De energieprijzen zitten in de lift. Consumenten merken het aan de pomp terwijl bedrijven hun energiefactuur sterk zien toenemen. De prijs van een vat Brent Noordzeeolie rondde dit najaar voor het eerst sinds eind 2014 de kaap van 85 dollar. De Amerikaanse West Texas Intermediate (WTI)-variant is zo’n 10 dollar per vat goedkoper, maar was ook in bijna vier jaar niet meer zo duur. Hoe gaat het verder?

Analisten durven het weer over 100 dollar per vat ruwe olie te hebben, dankzij de verwachte verkrapping van het aanbod. Vorige maand beslisten de OPEC-landen om op korte termijn hun output van ruwe olie niet te verhogen. Eerder had de Amerikaanse president Trump zijn ongenoegen geuit over de hogere prijs en er bij de OPEC op aangedrongen om meer olie op te pompen.

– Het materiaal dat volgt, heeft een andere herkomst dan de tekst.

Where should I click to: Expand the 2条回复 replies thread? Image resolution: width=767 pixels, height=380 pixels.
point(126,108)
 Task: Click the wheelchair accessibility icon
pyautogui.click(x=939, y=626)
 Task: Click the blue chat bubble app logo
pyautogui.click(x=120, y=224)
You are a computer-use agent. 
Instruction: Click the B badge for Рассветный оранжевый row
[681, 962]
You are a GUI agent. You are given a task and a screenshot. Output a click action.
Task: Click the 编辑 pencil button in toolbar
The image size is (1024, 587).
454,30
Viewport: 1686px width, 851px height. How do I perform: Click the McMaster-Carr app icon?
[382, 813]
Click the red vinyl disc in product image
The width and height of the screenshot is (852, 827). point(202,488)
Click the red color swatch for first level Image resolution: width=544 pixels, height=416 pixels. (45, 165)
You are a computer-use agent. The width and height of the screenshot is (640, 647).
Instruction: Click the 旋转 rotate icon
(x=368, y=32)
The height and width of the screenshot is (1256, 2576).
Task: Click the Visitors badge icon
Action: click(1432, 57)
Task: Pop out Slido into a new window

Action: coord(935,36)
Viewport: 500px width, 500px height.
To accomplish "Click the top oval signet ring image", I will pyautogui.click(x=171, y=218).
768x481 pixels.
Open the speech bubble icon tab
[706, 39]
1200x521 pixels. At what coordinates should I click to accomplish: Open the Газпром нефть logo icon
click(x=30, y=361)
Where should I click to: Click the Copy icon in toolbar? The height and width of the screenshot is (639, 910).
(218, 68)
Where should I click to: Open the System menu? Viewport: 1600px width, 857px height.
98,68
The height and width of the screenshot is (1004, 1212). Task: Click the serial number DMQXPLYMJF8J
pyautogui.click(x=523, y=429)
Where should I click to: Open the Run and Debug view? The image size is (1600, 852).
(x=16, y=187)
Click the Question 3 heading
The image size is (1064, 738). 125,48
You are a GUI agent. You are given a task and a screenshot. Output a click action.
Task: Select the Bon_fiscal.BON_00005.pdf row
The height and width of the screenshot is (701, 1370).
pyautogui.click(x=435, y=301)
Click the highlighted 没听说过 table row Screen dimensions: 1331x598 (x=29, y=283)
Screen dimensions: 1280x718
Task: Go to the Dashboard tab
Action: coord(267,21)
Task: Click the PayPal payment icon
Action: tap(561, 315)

Ironisch genoeg zijn de Amerikanen met een herinvoering van de economische sancties tegen Iran zelf voor een groot deel verantwoordelijk voor de recente prijsstijging. De VS willen de Iraanse olie-export aan banden leggen. Iran is de derde grootste OPEC-producent. Het is momenteel nog onduidelijk wie de verloren productie zal compenseren. Binnen het OPEC-kartel beschikt alleen Saoedi-Arabië nog over voldoende reservecapaciteit.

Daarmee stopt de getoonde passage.